Six Reasons You Might Not Want to Obtain a Consolidation Loan
- Might encourage an undisciplined borrower to go deeper into debt
One of the consequences of obtaining a debt consolidation loan is that the consumer obtains a reprieve from his creditors to whom he previously owed money. After the debt consolidation loan the consumer will have available credit with some of these creditors which was not available prior to the consolidation loan. This can be a real problem for consumers who do not use credit wisely. An undisciplined borrower might find that after obtaining a debt consolidation loan that he is abusing his new-found available credit to go further into debt.
- Failure to repay a debt consolidation loan might result in the loss of equity in your home
In some, but not all cases, a consumer is only able to obtain a consolidation loan by providing the lender with security—typically a second mortgage on their home. By taking out a secured loan, the consumer is putting that equity, the total amount owing under the consolidation loan, at risk. In the event of non-payment of the consolidation loan the consumer is effectively forfeiting an amount equal to their current indebtedness from their home equity.
- Not attractive for people whose financial circumstances are deteriorating
The ideal candidate for a debt consolidation loan is a person or household where their financial prospects over the next five years are bright. These individuals should not only be able to obtain a debt consolidation loan at a low interest rate but also the odds of successfully repaying the loan are good.
Conversely, a debt consolidation loan is less attractive where a person’s financial situation would appear to be deteriorating over the next five years. This may be the result of poor health, reduced income, or a marital split.

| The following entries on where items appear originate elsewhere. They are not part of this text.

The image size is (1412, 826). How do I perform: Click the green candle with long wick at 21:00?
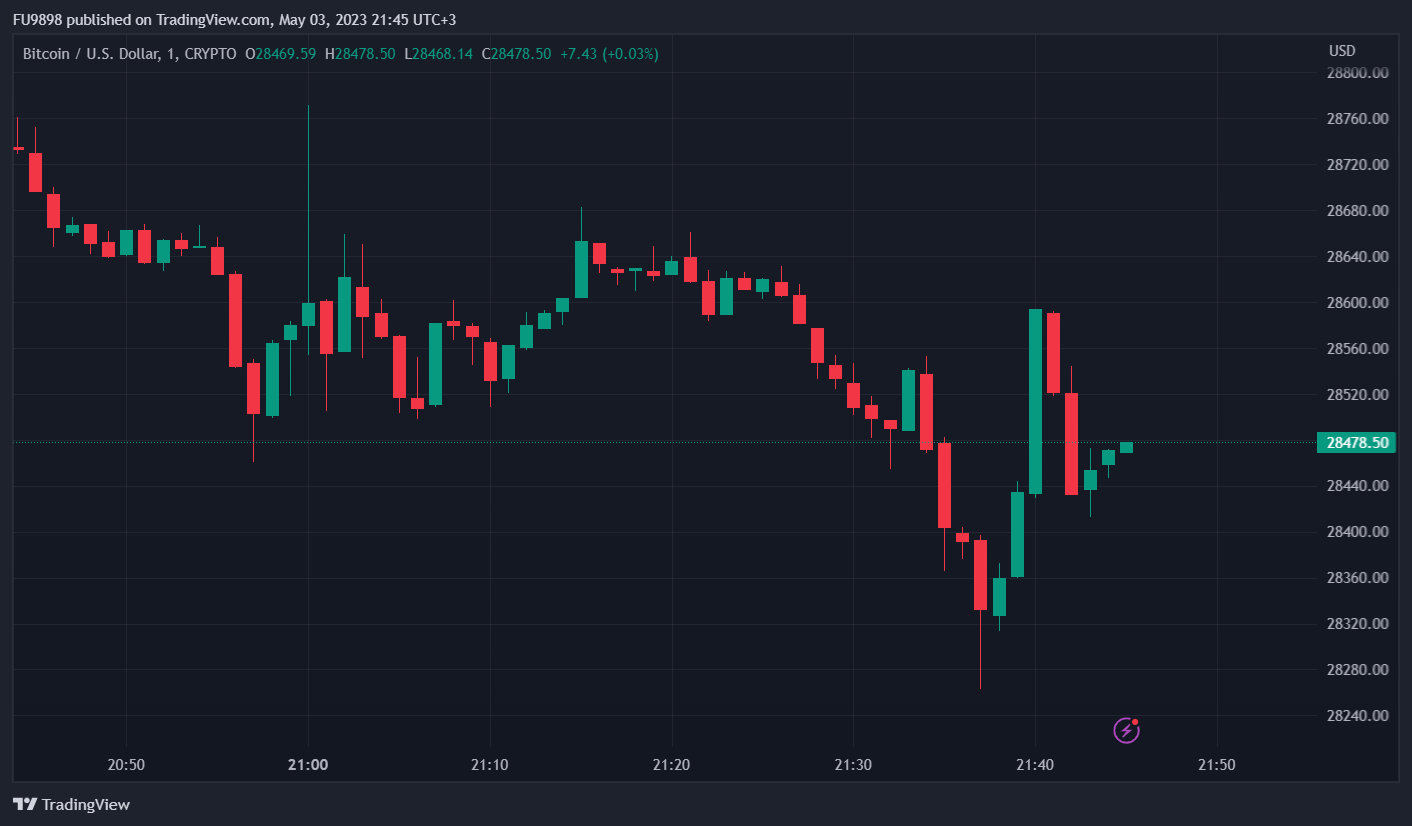point(308,313)
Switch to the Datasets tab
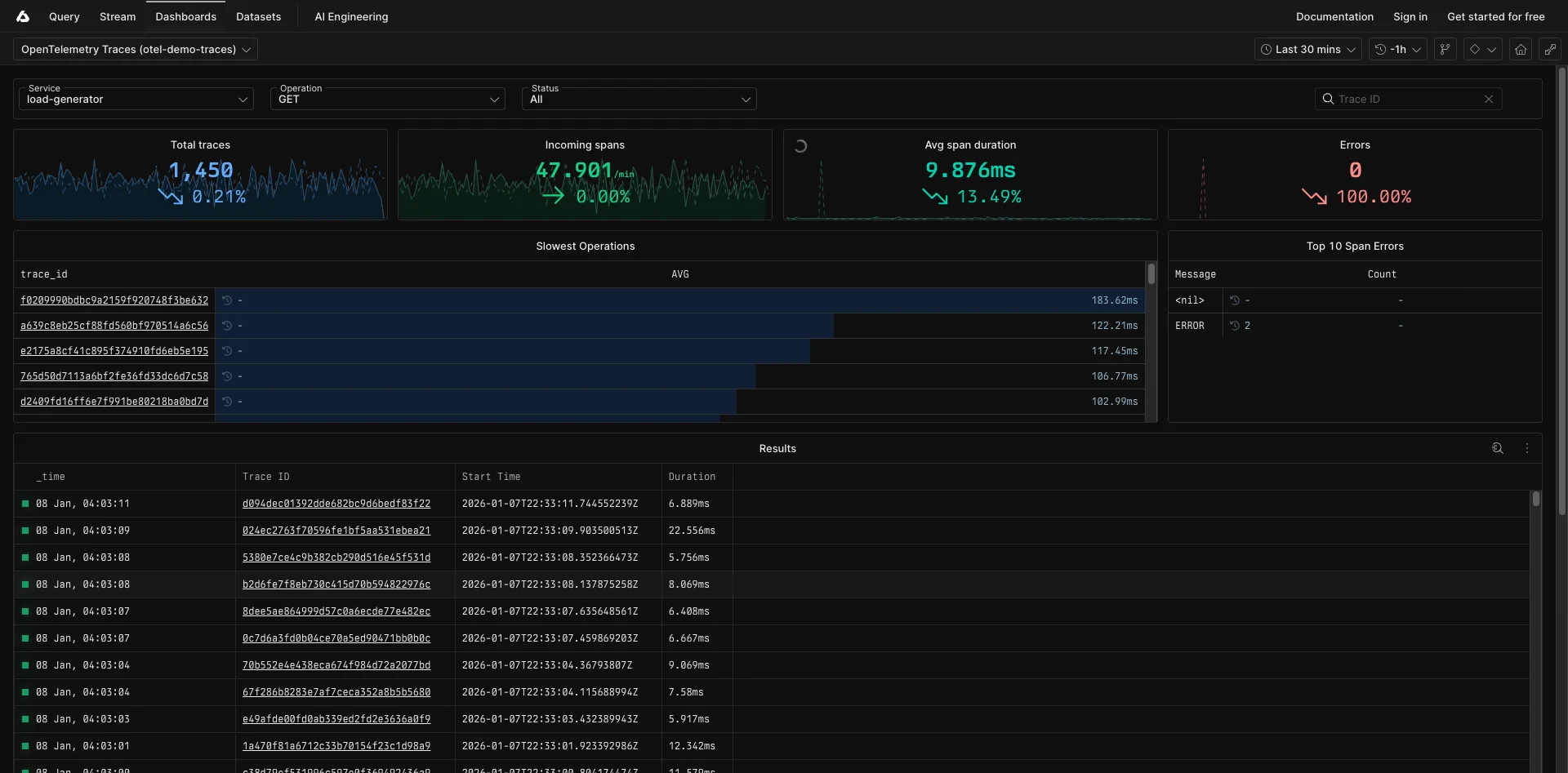1568x773 pixels. tap(257, 16)
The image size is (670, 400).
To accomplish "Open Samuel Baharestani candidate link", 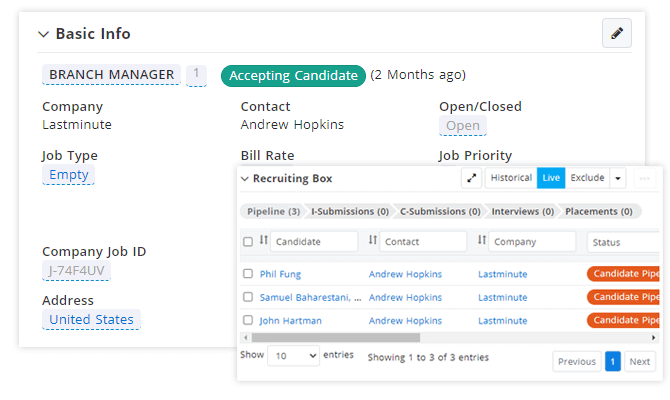I will (x=310, y=297).
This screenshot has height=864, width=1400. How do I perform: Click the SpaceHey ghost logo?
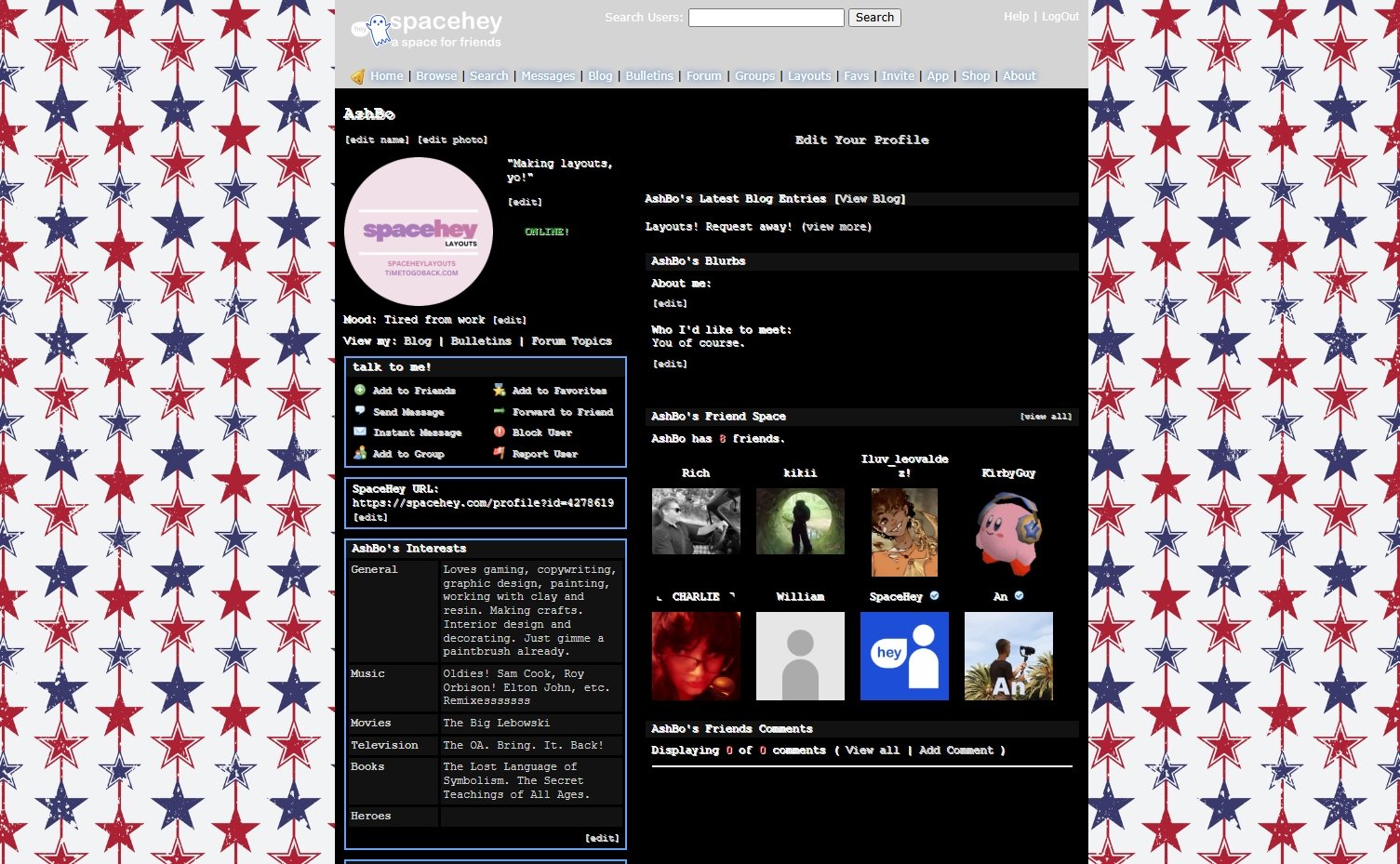pyautogui.click(x=374, y=30)
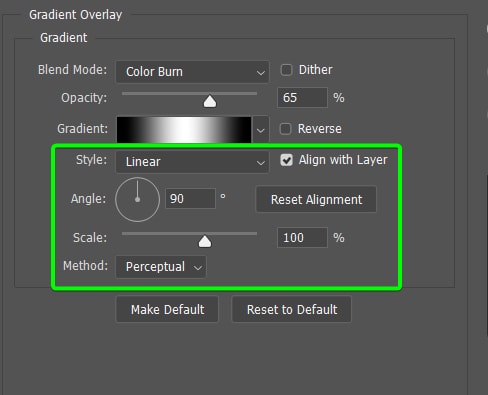Open the gradient preview bar editor
This screenshot has height=395, width=488.
pos(184,130)
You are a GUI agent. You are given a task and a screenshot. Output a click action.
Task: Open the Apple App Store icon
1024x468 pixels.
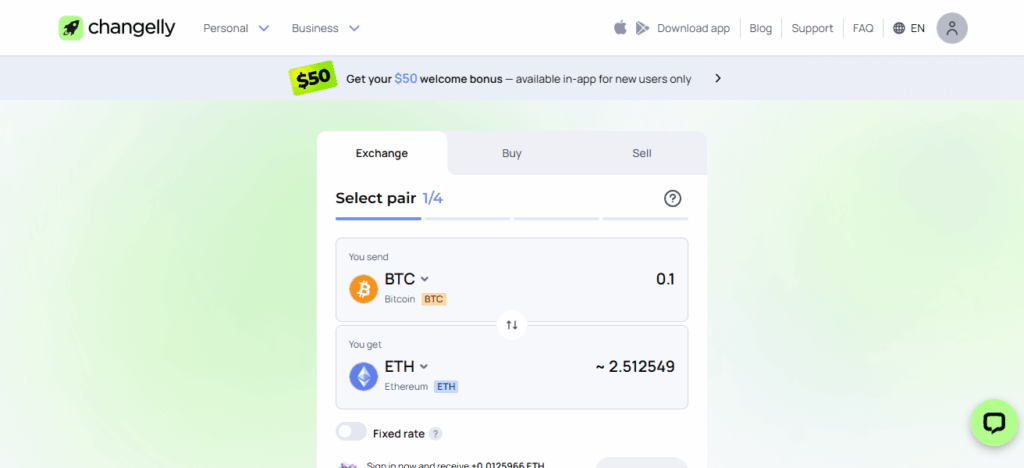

- It is not attractive where the cost of obtaining a consolidation loan is expensive
A consolidation loan will not be attractive where the cost of borrowing is exorbitant. As the total cost of obtaining a debt consolidation loan increases it becomes less and less attractive because it is an expensive debt elimination strategy.
- An expensive debt elimination strategy compared with some other options
A debt consolidation loan will cost a consumer somewhere between $1.04 and $1.35 to eliminate one dollar of their existing indebtedness. In contrast, in most cases in a consumer proposal an individual can eliminate one dollar of debt for about 30 cents on the dollar—three to four times less expensive than a debt consolidation loan!
Comparing a debt consolidation loan and a consumer proposal is not comparing apples to apples. Making a consumer proposal will have a dramatic impact on a person’s credit score and his ability to obtain credit for several years. There is no guarantee, however, that a person who obtains a debt consolidation loan will be able to successfully pay it off. Furthermore, a person with equity in their home who obtains a secured consolidation loan puts the equity in their home at risk.
- You might be better off making a consumer proposal
At some point a person’s financial situation may have deteriorated to the point where it simply makes more sense to make a consumer proposal than to obtain a debt consolidation loan. Why pay somewhere between $1.04 and $1.35 to eliminate one dollar of your debt under a debt consolidation loan when you could eliminate that debt for about 30 cents on the dollar by making a consumer proposal? And why risk losing equity in your home if the only way you can obtain a debt consolidation loan is by way of a second mortgage? A consumer proposal might just be the new start that you need to get back on your feet.